用水浴恒温紫外可见分光光度计测定可溶性糖含量;用905全自动电位滴定仪测定可滴定酸含量;用PAL-1 型折射仪测定可溶性固形物含量;用905全自动电位滴定仪测定维生素C 含量;用TA-HDplus物性分析仪测定果实硬度。

采用紫外可见分光光度计法测定花青苷含量[16],称取粉碎后的样品0.2 g 于10 mL 压口离心管中,放入5 mL 提取液,盖盖并摇匀,避光保存24 h,取出放入离心机中50 ℃、6000 r·min-1离心5 min。提取上清液放入10 mL 压口离心管中,用水浴恒温紫外可见分光光度计进行测定。

采用CM-700d型色差仪测定果实色泽参数(Labch),每次测定前用D65 光源,0 ℃观察角,白色标准色板进行校准;值越大表示样品表面光泽越好;a值正值为红色,值越大表示红色越深;b值正值为黄色,值越大表示黄色越深;h值其变化范围在0~180°,h<50°时,值越小红色越深;c 值为色饱和度,其值越大表示颜色越纯。

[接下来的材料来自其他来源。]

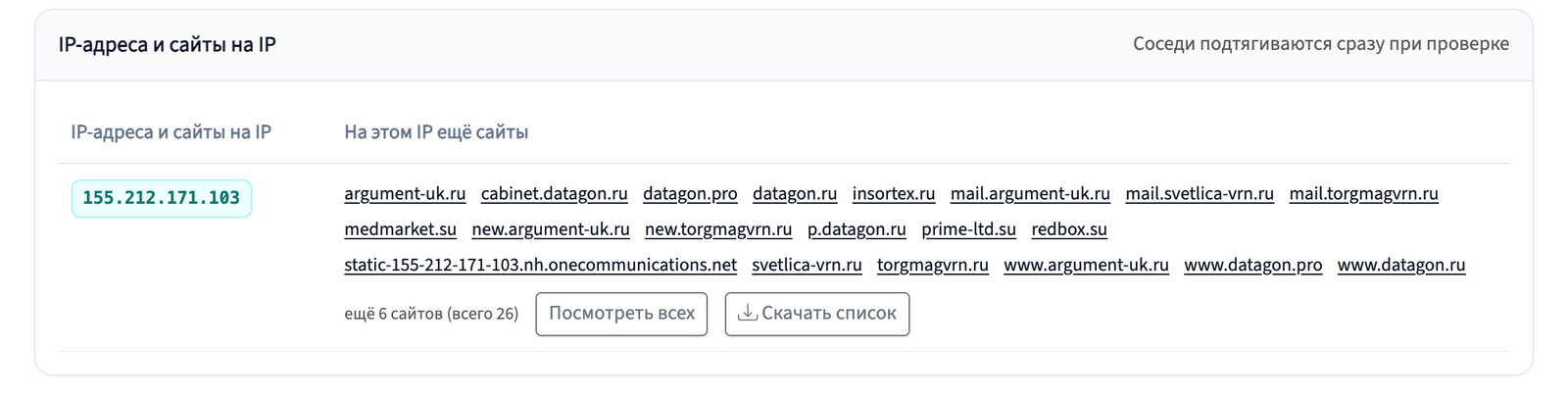Select IP address 155.212.171.103 badge
The height and width of the screenshot is (399, 1568).
(162, 198)
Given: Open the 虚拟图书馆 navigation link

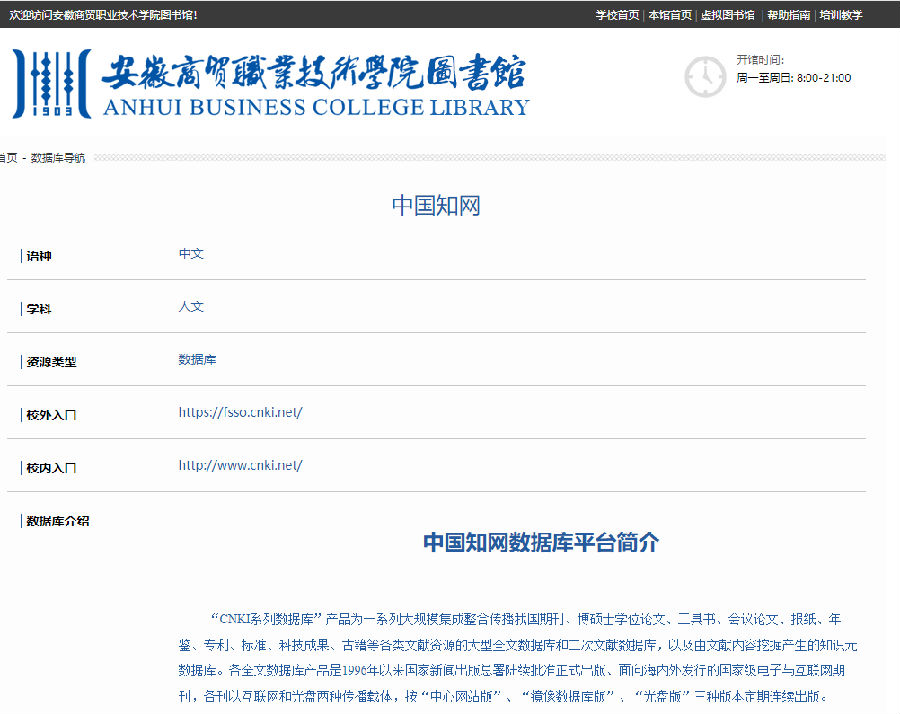Looking at the screenshot, I should click(727, 15).
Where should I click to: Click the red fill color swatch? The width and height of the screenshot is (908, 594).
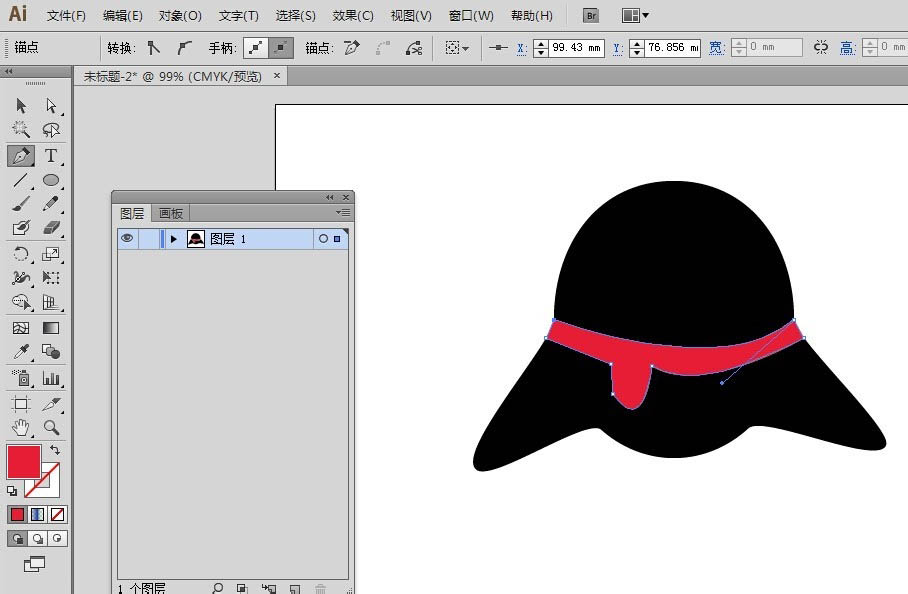[x=24, y=462]
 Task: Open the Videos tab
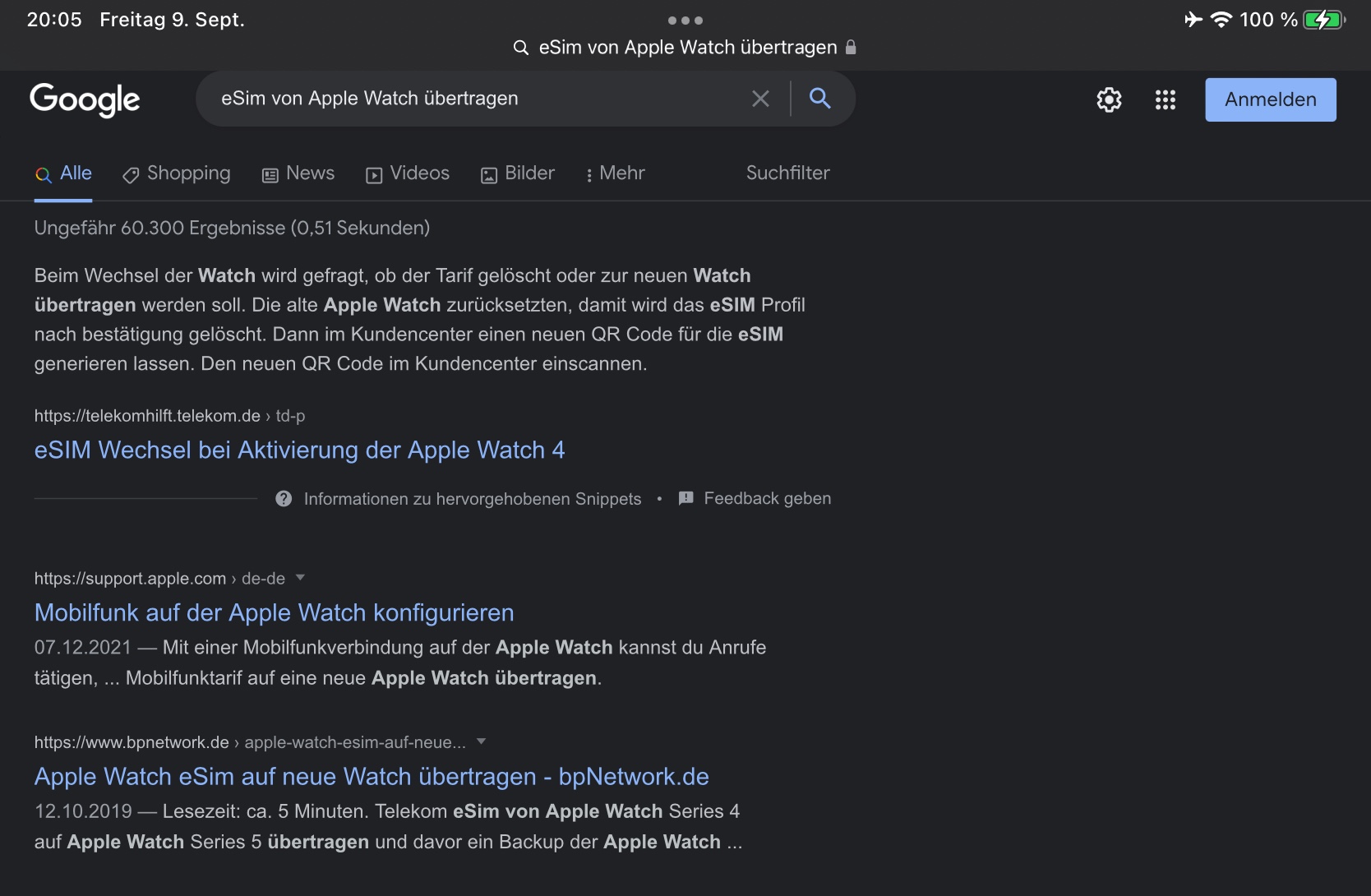coord(408,173)
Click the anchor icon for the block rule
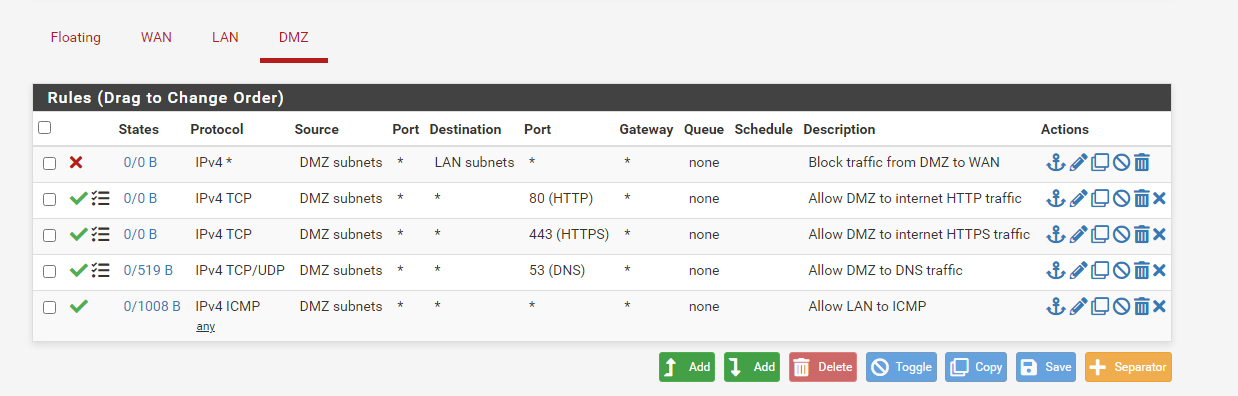This screenshot has width=1238, height=396. 1055,162
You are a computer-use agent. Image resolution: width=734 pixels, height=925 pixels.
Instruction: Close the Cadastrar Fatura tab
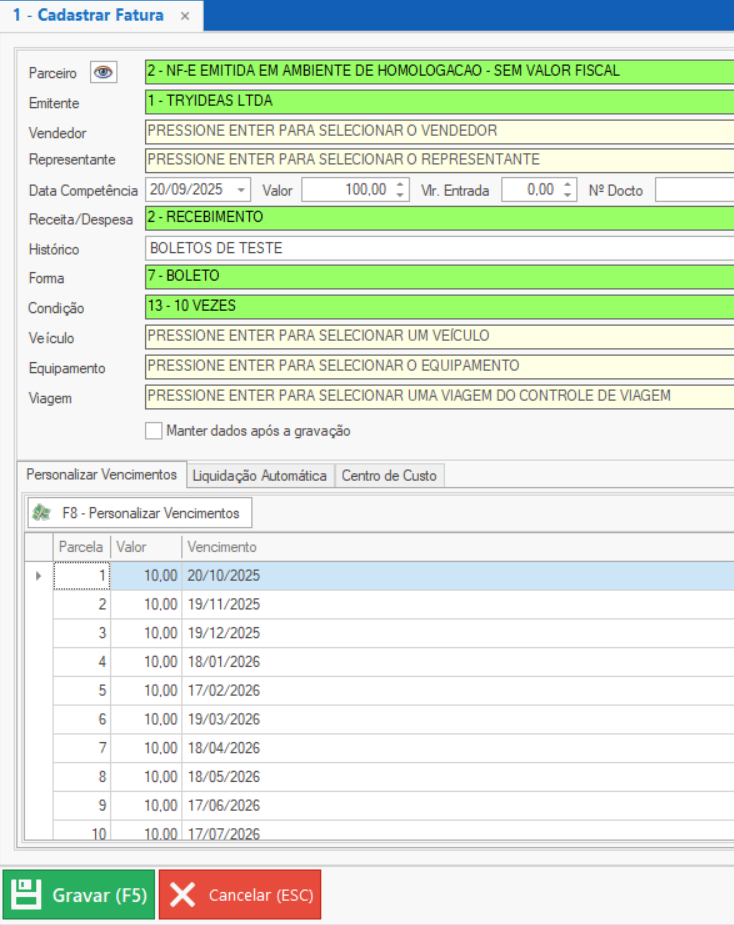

采用RNAprep Pure Plant Plus Kit试剂盒(DP441,天根,中国)提取样品总RNA,以RNA为模板,使用反转录试剂盒TransScript®One-Step gDNA removal and cDNA Synthesis SuperMix合成cDNA。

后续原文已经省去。